Monday, March 21, 2011

Busan Journal, Day 11

Culture Shock of the Weird Kind

We have had a number of cultural adjustments in our four weeks in Busan.

We have slept for weeks without a top sheet. We have learned to manage a shower without a tub edge or a curb to keep water from running across the whole bathroom floor. We have learned to expect greetings from the invisible electronic elevator lady when we leave our floor.

We have learned not to jump when the PA system beeps into our dorm rooms for important announcements that we do not understand. If there is ever a fire warning, we hope "the voice" will actually say the English word "fire!"

We have begun to make sense of the non-English layout of the grocery store, although we have a long way to go. We recognize categories -- fish, meat, vegetable, fruit, and so forth -- although finding familiar items is more difficult. And reading ingredients will remain a mystery.

On the positive side, every time we have eaten out, one friend or another will tell us "this is healthy, this is good for you." We have begun to recognize it as a kind of national refrain.

We are learning to manage without an oven, which is an immense obstacle for the chef, who uses her oven daily at home. Neither microwaves nor toaster ovens suffice. Sorry, the oven is just necessary for some things.

On Thursday this week, I had a different sort of culture surprise.

I left my classroom following a fun discussion of poems from Ferlinghetti's A Coney Island of the Mind. Four or five doors down I passed the English office and looked in because the door had been propped open. [I note here that doors in my building are never propped open. In fact, none of them even have windows; they are all solid steel, close fitting fire doors.]
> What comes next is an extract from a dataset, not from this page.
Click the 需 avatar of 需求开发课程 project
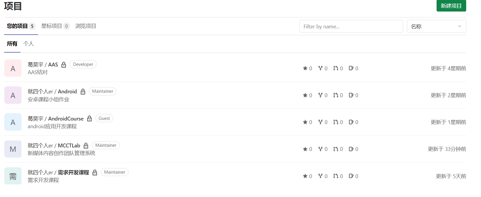 (x=13, y=176)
Consequently, a trip down the hall usually affords no sense of who might be in the building or what might be happening within. The offices and classrooms can be fairly "buzzing" with activity while the feeling in the hall is that you are alone, abandoned.

At any rate, the door was open and a group of students had gathered around something on the office counter. Several students I know waved me in.
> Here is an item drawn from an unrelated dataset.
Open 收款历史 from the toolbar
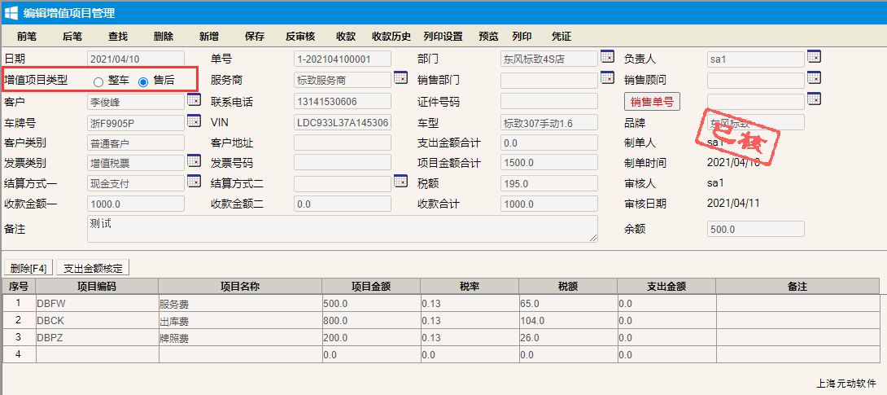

The gathering parted to reveal a Smith-Corona typewriter.

Did I know what this was? Had I ever seen one of these?

These questions were as interesting as the fact of the typewriter itself.

Yes, of course, this was an old manual desk model typewriter. I originally identified it as "portable" like the ones we used in high school in an earlier century. But I realized later that it had an extra-wide carriage of the sort once common in offices.

These students had been trying to make it work. Joo-yub, the department's administrative assistant, who can solve any problem that comes his way, had no expertise to offer either. One of them had set a piece of paper sideways on the roller. The paper, naturally, would not hold still for the keys, which sent it sliding away when they crashed down.

The scene reminded me of the cooking sessions around our stove in Houghton. Everyone -- Chinese students usually -- took a turn in front of the stove, adding something, tasting, offering advice, stirring, reaching in to change this or that. Cooking is the ultimate group project!

The students were delighted that I recognized the machine. That is, I think they were delighted. They immediately switched from the English they were using for my benefit to excited Korean when I said, "Oh, yes, a Smith-Corona typewriter." I took this animation as encouragement to continue. Maybe it was simple admiration, who knows. Or maybe it was commentary on my age or the backwardness of American technology. It might have been anything.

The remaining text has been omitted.